Fin octobre 2016, le démantèlement de la « jungle de Calais » touchait à sa fin. Environ 7400 migrants étaient évacués et répartis dans quelque 300 centres d’accueils et d’orientation (CAO) répartis dans toute la France. Mais qu’advient-il de ceux qui restent ?

Ils sont aujourd’hui 350 réfugiés dans le Calaisis selon la préfecture, entre 600 et 800 selon les associations. A l’époque de la Jungle, « les associations étaient très actives sur place, il y avait un assainissement, des douches, des toilettes, des centres de soins directement auprès des migrants. On trouvait ça absolument atroce mais rétrospectivement on en vient presque à regretter cette situation matérielle » raconte Sophie, initiatrice de Migraction59.

Exemple de trajet d’un migrant d’Ethiopie à Calais

En effet, le ministre de l’Intérieur Gérard Collomb souhaitant empêcher le « point de fixation », aucune infrastructure d’hygiène, aucun accès à l’eau potable ou abris pour se protéger des intempéries ne sont mis à la disposition des migrants. « La police intervient en permanence pour les empêcher de rester. Ils sont obligés de faire des kilomètres, déplacer leurs tentes, se déplacer toute la journée. Ils sont dans un état de fatigue physique qui est extrême », affirme Sophie.
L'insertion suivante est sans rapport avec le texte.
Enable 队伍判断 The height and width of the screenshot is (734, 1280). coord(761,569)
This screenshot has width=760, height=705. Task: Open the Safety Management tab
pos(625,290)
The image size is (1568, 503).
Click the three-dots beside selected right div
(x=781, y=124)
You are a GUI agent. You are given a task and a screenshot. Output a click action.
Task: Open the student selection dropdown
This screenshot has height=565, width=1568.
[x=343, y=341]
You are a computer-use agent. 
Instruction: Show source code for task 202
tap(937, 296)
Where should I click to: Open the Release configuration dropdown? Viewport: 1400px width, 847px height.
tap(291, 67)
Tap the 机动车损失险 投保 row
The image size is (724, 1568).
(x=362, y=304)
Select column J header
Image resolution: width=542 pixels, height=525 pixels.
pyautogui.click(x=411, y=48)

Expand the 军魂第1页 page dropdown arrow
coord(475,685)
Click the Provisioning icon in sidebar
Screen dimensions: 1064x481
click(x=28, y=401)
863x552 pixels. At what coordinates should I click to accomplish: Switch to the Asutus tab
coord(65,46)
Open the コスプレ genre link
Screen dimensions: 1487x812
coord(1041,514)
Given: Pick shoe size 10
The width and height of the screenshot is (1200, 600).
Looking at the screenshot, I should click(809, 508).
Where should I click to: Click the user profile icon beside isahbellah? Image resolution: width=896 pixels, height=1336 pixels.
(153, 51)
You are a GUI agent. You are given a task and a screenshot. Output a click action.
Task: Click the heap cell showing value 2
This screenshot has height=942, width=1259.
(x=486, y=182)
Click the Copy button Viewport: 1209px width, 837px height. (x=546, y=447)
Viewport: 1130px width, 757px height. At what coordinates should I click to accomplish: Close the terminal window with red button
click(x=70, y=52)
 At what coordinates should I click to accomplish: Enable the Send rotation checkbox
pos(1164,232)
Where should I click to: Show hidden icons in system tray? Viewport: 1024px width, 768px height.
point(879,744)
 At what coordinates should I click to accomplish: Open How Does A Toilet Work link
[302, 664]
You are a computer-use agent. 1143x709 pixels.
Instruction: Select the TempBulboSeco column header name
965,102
Le collectif Migraction 59, qui compte plus de 1000 membres à son actif, propose à des particuliers d’accueillir des migrants les week-ends afin que ceux-ci puissent se reposer et retrouver le confort d’un logis. « A vrai dire, on ne devrait pas avoir à monter ce genre de plateforme d’hébergement si l’État remplissait ses missions, si les exilés ne faisaient pas face à la politique de non-accueil délibérée du gouvernement. » souligne Martin, bénévole au sein du mouvement citoyen.

Et les droits de l’Homme alors ?

Les méthodes de dissuasion utilisées par les CRS pour éviter ce fameux « point de fixation », sont souvent dénoncées par les associations et les exilés. F., migrant éthiopien âgé de 29 ans, explique sentir un traitement différent de la part de la gendarmerie qui serait « plus compréhensive et empathique envers les migrants », tandis qu’il associe la police aux mots « allez dégage ».

« A Calais, les droits de l’Homme ne sont pas respectés, on se demande même si on est en France. »

 « Il y a une réalité qui est cachée. Il n’y a plus d’action politique envers les migrants », affirme Abebe, éthiopien de 32 ans. Abebe tient un blog qu’il met à jour dès qu’il a accès à internet. Il y explique ses conditions de vie et s’adresse directement au Président de la République. « J’ai la chance de comparer deux images de la France puisque plus jeune j’y ai fait mes études. A Calais, les droits de l’Homme ne sont pas respectés, on se demande même si on est en France. »

 Des actions publiques contradictoires

Malgré la politique migratoire consistant à éviter la formation d’une nouvelle Jungle, le 6 mars démarrait une distribution de repas pour les migrants assurée par l’Etat. Sophie explique le manque de succès de l’initiative : « On a la main gauche qui donne à manger et la main droite qui chasse. Les migrants ne comprennent pas bien quelle est la position de l’Etat à leur égard. »

Paradoxalement, certaines municipalités tentent d’agir financièrement pour loger les exilés, comme la commune de Grande-Synthe qui ouvrait un camp de réfugié en mars 2016. Cela dénote d’une opposition entre la politique gouvernementale de non fixation et certaines politiques municipales d’accueil aux migrants.